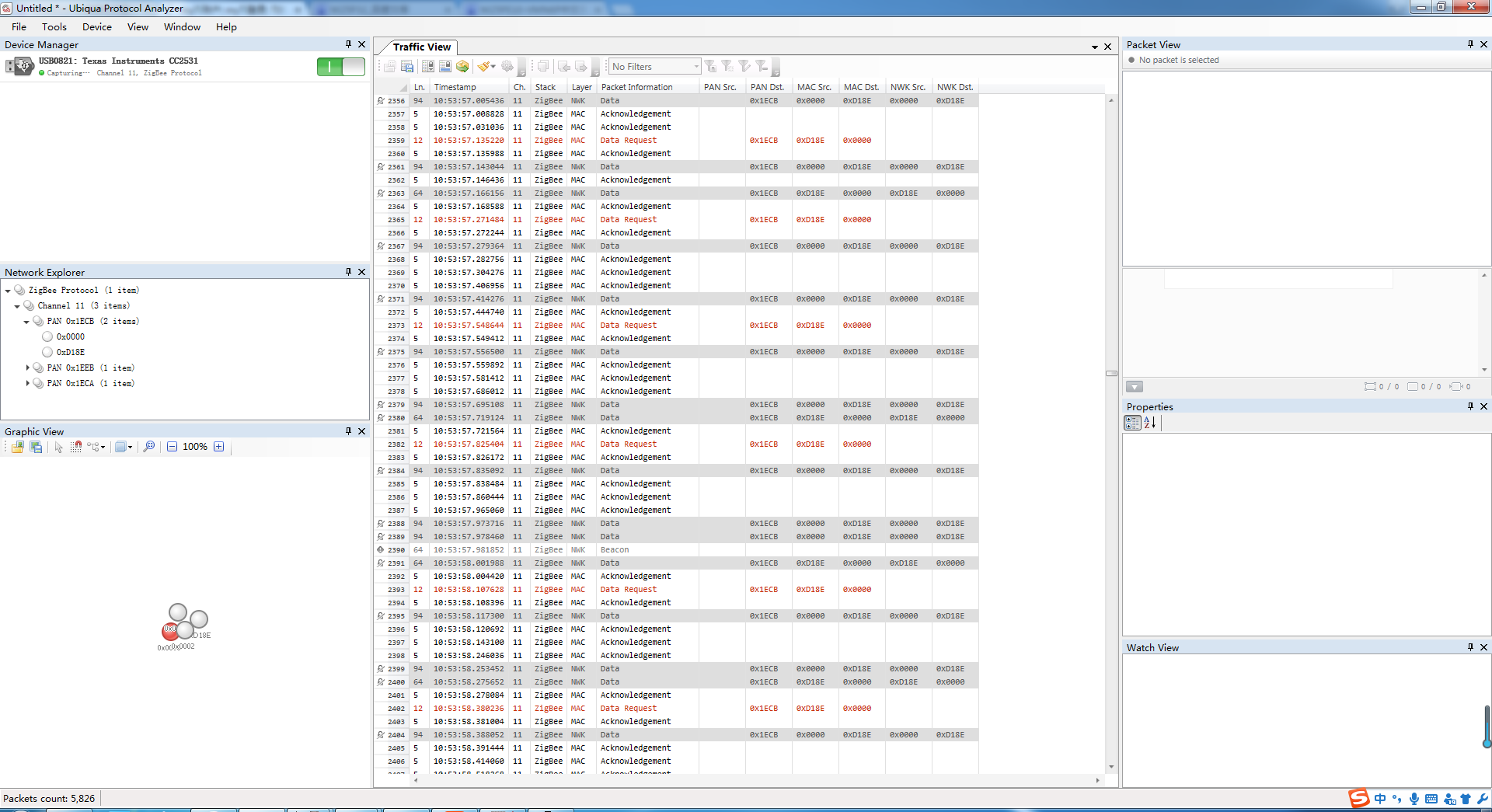1492x812 pixels.
Task: Open the No Filters dropdown
Action: (695, 67)
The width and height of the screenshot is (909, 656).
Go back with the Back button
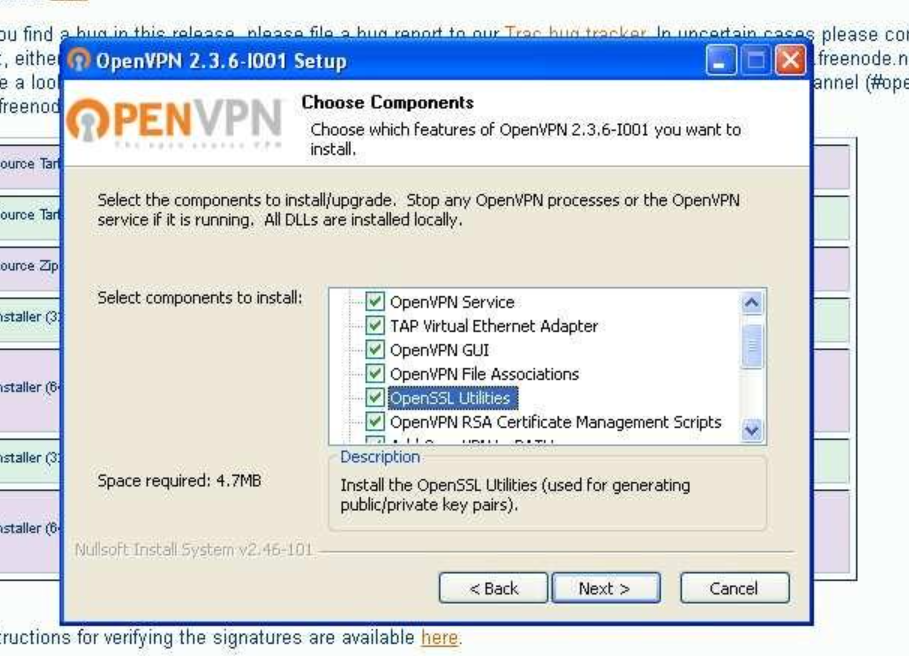[493, 588]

◆ ◆ ◆ ◆ ◆ ◆ ◆

● **EXERCISE DIRECTIONS**
An exact transcript is required, covering the lines from the one containing "The width and" through the end of the listing above, inclusive, without pictures.

● **RESULT FOR THIS EXERCISE**
The width and height of the screenshot is (909, 656).
Go back with the Back button
[493, 588]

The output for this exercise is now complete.